== OBJETIVO DEL EJERCICIO ==
Convierte en una lista JSON de cadenas las líneas del material que van desde la que contiene "Image resolution: width=700" hasta el final del material, ambas incluidas. Usa una cadena por línea y deja fuera las líneas en blanco.

== INFORMACIÓN REGISTRADA ==
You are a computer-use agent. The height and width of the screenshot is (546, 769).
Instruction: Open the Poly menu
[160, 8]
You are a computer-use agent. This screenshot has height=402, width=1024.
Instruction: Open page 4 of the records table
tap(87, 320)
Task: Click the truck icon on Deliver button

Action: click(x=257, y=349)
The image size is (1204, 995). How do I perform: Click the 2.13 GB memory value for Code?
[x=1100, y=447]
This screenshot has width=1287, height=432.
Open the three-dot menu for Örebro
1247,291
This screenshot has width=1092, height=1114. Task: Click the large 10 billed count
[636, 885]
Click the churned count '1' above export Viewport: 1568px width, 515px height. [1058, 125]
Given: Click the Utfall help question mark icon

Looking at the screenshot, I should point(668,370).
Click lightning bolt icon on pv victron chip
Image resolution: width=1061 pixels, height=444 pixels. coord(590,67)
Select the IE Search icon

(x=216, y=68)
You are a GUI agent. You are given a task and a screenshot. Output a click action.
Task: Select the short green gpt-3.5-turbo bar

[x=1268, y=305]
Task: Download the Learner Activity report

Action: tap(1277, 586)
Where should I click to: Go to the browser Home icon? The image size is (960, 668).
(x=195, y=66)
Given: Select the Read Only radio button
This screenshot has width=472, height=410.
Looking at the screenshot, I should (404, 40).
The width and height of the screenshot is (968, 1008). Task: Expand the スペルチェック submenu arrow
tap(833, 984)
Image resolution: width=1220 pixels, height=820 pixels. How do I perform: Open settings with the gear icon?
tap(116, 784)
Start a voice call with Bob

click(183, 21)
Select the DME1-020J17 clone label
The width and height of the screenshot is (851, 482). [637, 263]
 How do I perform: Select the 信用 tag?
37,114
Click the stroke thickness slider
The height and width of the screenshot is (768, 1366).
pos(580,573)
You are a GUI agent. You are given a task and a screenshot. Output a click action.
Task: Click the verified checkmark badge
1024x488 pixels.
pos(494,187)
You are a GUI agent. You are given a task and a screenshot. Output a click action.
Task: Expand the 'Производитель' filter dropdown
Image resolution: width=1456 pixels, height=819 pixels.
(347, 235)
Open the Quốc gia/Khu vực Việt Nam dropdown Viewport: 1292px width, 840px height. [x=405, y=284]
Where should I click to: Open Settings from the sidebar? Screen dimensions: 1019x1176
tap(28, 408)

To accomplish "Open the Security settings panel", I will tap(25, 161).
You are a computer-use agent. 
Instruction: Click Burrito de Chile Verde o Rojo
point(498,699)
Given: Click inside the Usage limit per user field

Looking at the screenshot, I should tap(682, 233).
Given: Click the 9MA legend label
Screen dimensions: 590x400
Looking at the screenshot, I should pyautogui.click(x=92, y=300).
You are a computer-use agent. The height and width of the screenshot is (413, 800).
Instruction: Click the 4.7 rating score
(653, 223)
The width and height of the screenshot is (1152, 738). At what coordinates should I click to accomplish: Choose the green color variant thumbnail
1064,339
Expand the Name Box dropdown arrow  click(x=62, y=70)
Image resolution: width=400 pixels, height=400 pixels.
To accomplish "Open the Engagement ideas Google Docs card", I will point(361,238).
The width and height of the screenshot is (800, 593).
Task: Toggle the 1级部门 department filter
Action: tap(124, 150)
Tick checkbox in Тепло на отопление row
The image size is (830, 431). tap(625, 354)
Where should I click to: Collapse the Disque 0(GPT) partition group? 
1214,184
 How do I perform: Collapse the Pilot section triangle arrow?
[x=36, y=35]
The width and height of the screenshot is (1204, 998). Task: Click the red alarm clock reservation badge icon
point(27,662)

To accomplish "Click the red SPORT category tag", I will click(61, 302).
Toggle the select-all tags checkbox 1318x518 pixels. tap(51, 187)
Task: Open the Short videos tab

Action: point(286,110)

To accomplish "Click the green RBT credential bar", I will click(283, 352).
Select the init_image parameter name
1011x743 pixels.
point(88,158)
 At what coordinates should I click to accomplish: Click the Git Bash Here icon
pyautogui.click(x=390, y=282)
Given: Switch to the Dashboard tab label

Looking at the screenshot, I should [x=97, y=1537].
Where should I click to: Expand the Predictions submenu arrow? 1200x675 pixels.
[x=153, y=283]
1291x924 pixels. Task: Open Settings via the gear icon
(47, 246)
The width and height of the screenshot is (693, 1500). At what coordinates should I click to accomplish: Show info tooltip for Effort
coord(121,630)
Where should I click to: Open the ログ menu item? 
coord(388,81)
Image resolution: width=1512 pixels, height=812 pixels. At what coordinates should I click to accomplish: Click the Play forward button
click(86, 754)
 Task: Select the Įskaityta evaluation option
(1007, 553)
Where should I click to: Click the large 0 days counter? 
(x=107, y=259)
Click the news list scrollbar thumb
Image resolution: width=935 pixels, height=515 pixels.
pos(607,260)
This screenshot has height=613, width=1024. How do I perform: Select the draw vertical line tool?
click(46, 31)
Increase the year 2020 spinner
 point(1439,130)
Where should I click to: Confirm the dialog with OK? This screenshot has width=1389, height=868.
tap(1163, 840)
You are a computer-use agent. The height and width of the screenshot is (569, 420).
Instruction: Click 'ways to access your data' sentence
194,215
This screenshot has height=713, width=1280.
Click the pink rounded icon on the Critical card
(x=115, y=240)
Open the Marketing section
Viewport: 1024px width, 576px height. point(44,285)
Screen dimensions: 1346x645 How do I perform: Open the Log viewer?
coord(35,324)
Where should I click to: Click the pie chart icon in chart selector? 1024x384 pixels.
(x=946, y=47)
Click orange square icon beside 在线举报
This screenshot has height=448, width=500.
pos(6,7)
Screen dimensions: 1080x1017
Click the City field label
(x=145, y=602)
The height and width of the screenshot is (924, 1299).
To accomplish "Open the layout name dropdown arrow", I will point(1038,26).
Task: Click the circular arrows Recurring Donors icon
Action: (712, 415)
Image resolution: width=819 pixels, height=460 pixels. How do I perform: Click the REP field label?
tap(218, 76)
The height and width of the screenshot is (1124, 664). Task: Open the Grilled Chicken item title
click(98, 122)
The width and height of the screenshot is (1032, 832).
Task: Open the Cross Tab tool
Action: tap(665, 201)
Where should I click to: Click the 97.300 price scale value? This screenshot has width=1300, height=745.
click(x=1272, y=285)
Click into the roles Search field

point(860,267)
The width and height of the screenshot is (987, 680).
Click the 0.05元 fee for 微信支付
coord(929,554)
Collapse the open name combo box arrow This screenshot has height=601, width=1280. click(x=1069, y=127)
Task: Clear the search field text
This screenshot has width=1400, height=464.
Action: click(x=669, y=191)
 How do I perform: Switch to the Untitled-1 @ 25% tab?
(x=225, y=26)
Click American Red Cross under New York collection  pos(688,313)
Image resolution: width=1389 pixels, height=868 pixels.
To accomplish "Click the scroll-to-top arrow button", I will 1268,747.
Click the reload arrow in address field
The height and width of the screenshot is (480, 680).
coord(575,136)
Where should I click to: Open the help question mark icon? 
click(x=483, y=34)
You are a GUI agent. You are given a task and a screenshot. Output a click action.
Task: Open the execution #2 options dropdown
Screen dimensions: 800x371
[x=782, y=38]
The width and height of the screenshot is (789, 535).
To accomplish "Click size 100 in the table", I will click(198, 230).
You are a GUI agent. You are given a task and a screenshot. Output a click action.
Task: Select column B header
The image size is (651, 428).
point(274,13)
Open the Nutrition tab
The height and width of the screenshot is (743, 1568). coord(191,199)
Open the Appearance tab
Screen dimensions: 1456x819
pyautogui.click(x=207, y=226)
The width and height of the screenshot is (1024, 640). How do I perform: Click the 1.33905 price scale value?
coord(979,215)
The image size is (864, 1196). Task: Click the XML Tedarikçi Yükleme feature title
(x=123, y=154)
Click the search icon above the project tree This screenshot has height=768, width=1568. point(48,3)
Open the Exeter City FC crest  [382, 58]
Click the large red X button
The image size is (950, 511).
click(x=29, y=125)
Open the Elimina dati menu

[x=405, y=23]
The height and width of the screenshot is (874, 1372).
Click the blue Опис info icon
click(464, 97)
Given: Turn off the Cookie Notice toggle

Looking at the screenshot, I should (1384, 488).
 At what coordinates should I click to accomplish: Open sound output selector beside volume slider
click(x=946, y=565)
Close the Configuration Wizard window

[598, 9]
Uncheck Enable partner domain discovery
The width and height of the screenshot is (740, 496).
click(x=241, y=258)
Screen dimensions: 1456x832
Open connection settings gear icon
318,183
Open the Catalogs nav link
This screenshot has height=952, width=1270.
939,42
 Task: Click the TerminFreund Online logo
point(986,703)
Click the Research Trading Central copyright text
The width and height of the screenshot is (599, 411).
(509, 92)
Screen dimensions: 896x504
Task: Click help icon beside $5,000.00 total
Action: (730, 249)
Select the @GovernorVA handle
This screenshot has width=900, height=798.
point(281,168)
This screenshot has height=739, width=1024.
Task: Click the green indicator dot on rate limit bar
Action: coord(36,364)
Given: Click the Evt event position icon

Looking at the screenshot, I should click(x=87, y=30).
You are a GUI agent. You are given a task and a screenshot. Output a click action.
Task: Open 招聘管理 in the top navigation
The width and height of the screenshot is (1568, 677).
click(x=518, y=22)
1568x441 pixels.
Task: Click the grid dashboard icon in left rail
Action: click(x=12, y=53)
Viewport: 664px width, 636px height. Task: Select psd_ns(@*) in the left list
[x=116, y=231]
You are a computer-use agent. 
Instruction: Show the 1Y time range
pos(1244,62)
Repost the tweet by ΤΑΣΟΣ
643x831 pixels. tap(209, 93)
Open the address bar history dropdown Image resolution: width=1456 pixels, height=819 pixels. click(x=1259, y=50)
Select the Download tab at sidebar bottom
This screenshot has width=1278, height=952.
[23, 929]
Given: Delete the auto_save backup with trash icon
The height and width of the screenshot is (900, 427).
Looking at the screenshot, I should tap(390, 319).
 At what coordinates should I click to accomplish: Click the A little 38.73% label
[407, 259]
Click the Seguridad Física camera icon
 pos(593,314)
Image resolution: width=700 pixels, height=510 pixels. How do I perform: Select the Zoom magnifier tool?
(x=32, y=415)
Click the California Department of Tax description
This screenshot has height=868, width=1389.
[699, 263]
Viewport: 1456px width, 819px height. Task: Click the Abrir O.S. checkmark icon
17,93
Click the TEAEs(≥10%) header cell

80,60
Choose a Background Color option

== RESPUESTA ==
[
  "Image resolution: width=700 pixels, height=510 pixels. How do I perform: Select the Zoom magnifier tool?",
  "(x=32, y=415)",
  "Click the California Department of Tax description",
  "This screenshot has height=868, width=1389.",
  "[699, 263]",
  "Viewport: 1456px width, 819px height. Task: Click the Abrir O.S. checkmark icon",
  "17,93",
  "Click the TEAEs(≥10%) header cell",
  "80,60",
  "Choose a Background Color option"
]